Among the dozens of companies owned by Buffett, this is the top one Beverage stock Which has fallen in recent months and is now trading 14% off its all-time high in September. Does this mean it’s time to buy this business before 2025?

Berkshire Hathaway and Warren Buffett own a stake in… coca cola (NYSE: KO) For almost four decades. Today it represents 8.4% of the group’s public equity portfolio. It doesn’t take much to understand some of the notable characteristics that make the soft drink giant a high-quality enterprise.

Coca-Cola has a lasting competitive advantage with its products Brand name. With a presence in more than 200 countries and territories around the world and a 40% market share of the non-alcoholic beverage industry, the company is highly regarded by consumers who have come to trust the consistency that Coca-Cola delivers.

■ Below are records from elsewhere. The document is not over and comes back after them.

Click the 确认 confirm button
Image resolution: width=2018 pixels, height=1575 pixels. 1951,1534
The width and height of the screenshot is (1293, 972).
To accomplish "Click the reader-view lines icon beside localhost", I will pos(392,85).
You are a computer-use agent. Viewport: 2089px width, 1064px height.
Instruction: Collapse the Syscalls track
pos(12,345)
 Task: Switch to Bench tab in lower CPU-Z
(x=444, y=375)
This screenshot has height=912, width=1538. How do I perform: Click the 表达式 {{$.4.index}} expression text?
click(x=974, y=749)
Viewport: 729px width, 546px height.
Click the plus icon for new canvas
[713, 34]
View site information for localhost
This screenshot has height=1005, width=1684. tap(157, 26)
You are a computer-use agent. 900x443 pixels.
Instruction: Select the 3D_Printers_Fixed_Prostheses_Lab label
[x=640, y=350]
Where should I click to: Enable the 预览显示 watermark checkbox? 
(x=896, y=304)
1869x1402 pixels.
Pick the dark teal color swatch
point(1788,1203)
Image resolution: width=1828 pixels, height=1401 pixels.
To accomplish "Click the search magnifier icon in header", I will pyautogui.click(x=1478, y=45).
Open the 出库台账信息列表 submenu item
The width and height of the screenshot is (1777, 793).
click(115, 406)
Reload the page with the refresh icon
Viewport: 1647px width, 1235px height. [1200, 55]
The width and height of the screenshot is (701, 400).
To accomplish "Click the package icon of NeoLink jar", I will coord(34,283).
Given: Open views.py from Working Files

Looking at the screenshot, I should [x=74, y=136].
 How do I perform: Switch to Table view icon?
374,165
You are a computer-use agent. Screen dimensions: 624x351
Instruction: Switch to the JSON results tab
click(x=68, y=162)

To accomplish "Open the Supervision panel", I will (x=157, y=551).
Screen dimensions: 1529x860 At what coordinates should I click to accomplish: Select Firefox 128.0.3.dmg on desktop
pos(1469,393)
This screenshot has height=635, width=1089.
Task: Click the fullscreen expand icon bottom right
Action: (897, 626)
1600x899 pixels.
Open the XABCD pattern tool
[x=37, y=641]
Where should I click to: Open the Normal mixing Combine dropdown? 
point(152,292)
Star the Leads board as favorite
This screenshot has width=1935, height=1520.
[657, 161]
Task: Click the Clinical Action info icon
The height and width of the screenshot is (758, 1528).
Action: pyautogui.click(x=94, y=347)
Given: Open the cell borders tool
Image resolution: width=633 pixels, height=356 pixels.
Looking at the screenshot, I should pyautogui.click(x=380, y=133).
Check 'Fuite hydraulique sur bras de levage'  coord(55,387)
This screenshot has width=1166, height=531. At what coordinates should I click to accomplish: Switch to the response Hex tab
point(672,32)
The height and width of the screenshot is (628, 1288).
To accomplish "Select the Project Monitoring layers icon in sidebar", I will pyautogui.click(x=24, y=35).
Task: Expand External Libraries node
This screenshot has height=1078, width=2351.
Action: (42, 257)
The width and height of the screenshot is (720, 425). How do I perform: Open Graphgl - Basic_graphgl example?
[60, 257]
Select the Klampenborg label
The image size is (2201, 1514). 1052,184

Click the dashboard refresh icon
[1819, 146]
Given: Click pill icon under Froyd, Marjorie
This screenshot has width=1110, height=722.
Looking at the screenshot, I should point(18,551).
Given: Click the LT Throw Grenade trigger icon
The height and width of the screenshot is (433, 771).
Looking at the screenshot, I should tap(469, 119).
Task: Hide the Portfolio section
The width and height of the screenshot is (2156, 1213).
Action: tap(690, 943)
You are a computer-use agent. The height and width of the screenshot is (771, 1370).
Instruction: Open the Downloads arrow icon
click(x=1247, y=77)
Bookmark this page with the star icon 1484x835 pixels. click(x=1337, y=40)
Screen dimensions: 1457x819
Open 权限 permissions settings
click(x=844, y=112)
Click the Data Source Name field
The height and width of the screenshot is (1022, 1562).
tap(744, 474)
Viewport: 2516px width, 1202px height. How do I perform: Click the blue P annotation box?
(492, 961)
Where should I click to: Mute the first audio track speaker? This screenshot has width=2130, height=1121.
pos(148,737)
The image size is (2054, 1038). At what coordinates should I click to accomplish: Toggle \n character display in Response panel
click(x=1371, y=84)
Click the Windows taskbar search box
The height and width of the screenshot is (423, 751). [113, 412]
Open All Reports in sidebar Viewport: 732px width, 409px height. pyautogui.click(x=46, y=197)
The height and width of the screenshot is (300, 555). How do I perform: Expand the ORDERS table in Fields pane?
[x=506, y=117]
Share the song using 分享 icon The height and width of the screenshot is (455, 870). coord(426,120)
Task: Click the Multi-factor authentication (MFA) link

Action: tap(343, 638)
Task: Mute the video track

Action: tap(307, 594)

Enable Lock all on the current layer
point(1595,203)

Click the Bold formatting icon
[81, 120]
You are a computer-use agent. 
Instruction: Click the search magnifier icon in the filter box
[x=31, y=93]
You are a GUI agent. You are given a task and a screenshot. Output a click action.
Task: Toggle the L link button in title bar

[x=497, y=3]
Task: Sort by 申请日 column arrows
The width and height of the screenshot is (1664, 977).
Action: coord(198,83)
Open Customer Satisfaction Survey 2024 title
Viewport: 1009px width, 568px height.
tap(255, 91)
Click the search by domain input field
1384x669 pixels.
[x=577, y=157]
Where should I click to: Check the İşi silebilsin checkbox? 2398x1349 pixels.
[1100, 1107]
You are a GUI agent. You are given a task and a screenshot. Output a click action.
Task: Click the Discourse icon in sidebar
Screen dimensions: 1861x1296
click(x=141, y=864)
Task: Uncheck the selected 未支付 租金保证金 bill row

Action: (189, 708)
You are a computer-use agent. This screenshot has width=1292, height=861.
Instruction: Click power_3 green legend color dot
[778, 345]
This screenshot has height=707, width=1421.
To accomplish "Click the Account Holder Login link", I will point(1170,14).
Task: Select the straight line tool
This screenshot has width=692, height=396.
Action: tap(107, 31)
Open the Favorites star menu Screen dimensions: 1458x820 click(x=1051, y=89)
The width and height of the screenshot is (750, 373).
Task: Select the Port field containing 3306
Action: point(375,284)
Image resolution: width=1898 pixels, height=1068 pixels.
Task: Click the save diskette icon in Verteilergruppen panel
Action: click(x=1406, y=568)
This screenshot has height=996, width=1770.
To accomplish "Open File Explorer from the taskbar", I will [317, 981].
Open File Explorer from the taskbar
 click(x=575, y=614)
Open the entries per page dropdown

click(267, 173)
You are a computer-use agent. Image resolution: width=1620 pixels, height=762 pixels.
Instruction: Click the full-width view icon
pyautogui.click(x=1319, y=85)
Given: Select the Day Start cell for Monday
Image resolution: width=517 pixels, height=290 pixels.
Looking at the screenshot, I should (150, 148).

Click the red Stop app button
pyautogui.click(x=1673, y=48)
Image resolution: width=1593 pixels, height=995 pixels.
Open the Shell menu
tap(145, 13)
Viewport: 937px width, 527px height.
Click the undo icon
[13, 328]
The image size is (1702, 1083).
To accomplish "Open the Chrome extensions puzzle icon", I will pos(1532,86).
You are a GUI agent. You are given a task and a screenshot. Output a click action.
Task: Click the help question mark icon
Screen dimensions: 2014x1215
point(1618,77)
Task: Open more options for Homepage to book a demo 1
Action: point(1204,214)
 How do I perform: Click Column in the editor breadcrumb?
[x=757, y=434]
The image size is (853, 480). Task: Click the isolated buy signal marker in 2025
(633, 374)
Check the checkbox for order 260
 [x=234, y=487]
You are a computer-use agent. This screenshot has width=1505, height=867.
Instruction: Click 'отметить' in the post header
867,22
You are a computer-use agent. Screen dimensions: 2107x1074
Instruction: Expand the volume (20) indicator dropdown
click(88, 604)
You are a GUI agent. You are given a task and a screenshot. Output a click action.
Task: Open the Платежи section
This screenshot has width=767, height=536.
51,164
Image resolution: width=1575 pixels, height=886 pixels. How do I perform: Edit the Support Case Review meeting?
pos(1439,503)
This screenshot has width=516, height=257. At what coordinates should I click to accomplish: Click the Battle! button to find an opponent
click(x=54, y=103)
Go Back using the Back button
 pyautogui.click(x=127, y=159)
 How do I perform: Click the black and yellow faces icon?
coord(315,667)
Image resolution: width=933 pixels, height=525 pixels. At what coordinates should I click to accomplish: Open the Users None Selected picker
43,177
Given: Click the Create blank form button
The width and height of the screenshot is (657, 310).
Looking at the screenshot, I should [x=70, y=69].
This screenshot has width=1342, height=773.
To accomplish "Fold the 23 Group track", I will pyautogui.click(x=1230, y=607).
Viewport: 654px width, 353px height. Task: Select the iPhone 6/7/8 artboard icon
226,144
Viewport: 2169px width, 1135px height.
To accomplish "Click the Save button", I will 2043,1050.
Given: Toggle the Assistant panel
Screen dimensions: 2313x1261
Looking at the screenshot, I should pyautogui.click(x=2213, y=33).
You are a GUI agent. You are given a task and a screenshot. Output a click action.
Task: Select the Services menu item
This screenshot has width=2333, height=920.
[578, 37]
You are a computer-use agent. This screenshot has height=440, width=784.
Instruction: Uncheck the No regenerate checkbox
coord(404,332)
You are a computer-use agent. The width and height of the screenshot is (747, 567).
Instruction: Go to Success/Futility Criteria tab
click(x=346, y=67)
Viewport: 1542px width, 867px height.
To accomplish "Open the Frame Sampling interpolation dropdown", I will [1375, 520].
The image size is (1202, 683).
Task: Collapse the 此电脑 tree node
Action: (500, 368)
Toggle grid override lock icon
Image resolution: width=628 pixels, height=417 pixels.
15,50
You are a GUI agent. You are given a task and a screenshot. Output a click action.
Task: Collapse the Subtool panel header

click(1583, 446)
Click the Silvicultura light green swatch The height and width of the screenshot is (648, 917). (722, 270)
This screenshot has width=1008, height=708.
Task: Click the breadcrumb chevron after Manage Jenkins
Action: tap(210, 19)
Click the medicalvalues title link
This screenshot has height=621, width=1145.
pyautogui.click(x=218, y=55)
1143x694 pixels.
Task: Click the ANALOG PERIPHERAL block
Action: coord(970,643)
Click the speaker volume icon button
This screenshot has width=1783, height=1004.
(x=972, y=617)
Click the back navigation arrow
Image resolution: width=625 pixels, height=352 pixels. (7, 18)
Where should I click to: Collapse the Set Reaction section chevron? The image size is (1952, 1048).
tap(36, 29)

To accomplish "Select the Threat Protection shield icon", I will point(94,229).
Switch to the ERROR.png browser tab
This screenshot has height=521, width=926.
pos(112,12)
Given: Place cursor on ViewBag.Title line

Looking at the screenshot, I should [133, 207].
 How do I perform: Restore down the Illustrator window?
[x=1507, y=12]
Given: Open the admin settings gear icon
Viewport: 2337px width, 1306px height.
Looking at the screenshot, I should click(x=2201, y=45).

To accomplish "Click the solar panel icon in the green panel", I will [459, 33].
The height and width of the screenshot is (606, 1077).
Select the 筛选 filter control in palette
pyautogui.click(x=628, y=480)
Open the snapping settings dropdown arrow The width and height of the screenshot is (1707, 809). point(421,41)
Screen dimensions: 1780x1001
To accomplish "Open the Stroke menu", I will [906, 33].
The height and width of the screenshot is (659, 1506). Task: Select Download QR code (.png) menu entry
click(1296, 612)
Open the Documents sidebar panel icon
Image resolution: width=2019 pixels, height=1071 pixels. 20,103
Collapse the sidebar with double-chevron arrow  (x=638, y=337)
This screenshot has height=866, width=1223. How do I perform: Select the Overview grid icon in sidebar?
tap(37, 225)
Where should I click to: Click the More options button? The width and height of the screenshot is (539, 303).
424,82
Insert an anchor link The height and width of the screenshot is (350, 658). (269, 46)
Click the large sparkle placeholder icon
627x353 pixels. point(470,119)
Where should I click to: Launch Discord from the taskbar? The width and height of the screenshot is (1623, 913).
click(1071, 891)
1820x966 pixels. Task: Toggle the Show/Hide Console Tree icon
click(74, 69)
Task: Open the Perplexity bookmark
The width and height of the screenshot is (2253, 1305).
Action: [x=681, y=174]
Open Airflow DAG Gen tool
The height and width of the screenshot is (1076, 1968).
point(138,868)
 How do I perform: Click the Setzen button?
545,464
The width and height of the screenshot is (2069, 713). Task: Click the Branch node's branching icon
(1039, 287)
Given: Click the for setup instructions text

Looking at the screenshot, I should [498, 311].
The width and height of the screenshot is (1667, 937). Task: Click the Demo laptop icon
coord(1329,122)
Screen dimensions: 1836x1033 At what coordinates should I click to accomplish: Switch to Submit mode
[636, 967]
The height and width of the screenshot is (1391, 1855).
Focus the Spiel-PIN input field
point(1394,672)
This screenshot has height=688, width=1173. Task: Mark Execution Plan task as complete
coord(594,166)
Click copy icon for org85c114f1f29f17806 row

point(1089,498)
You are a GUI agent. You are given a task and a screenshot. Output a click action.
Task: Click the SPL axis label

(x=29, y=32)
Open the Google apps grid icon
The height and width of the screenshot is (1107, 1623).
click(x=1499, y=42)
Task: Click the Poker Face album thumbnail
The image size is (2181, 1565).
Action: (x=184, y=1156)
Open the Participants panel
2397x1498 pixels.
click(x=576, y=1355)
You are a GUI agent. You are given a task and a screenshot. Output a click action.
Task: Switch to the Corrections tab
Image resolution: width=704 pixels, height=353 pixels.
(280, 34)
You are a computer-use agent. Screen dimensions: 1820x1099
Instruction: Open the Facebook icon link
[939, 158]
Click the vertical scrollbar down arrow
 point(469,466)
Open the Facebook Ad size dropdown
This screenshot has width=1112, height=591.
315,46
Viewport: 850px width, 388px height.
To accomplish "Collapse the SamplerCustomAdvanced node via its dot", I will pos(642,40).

One important characteristic that Buffett takes into consideration is whether the company has the ability to continually raise prices, otherwise known as… Pricing power. Coca-Cola fits the description. In the most recent quarter (Q3 2024 ending September 27), unit volume declined 1% year over year but was offset by a 10% price increase. Management has the ability to fight inflationary pressures by asking customers to pay more over time. Not many companies are that lucky.

In addition, Coca-Cola is very profitable. In the past decade, its operating margin has averaged 26.8%, which shows how much of its sales base flows into its bottom line.

All of these positive traits are likely the main reasons Berkshire has become a long-time shareholder of Coca-Cola. I would also argue that the fact that this is a boring business also contributes to Buffett’s positive view. There’s almost no risk that the company will go under any time soon – if ever.

In other words, there is no risk of obsolescence, which can be viewed positively in today’s rapidly changing, technology-driven economy. This also adds a high level of predictability to Coca-Cola’s business model, making the leadership team’s job much easier in making strategic decisions.

Coca-Cola may dominate the beverage industry around the world, but that doesn’t mean it was a profitable investment. In the past five and 10-year periods, stocks have delivered total returns of 33% and 105%, respectively. These numbers lag seriously behind more broadly Standard & Poor’s 500performance during these two periods of time.